El Gobierno nacional dictó este miércoles la conciliación obligatoria en el conflicto con el sindicato de conductores de trenes La Fraternidad y desactivó el paro que estaba previsto para este jueves en todo el país. La medida garantiza la prestación del servicio ferroviario y abre un plazo de negociación de 15 días.
La resolución fue dispuesta por el Ministerio de Capital Humano y comenzó a regir desde la medianoche, en el marco de una escalada de tensiones por reclamos salariales y condiciones laborales. Con esta decisión, el Ejecutivo buscó evitar el impacto de la huelga en millones de usuarios del transporte público.
Desde La Fraternidad confirmaron que acataron la conciliación, aunque mantuvieron intacto el reclamo. El gremio sostuvo que el conflicto persiste y advirtió que la medida oficial no resuelve el deterioro del poder adquisitivo de los trabajadores del sector.
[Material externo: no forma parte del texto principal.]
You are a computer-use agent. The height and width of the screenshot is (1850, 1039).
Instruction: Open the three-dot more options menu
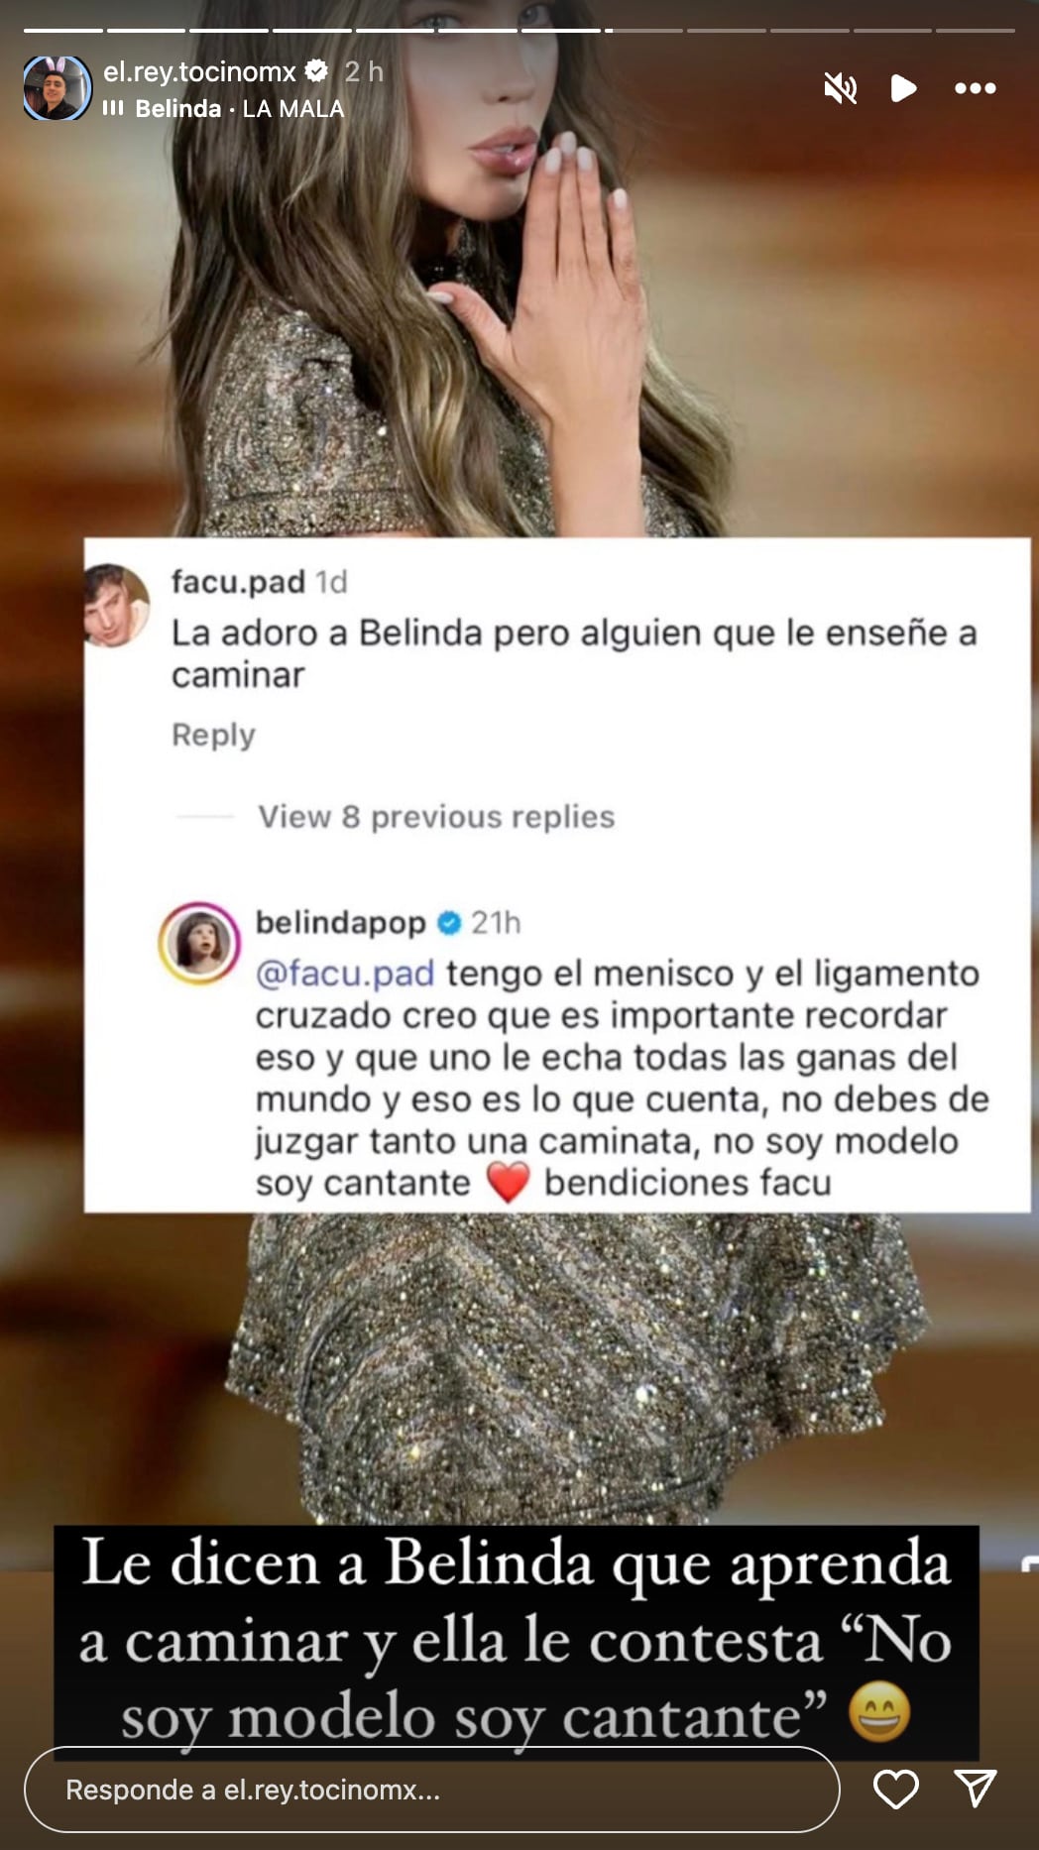tap(976, 89)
El paro había sido anunciado luego del fracaso de las negociaciones paritarias y se sumaba a un clima de creciente conflictividad sindical frente al ajuste impulsado por el Gobierno. La dirigencia sindical remarcó que la conciliación no implica una renuncia a las demandas ni una conformidad con la oferta salarial.
Durante el período de conciliación, las partes deberán retomar el diálogo bajo la supervisión de la cartera laboral. Mientras tanto, el Gobierno ganó margen para descomprimir un frente sensible, en un contexto de tensión social marcado por recortes, licuación de ingresos y creciente malestar en los servicios públicos.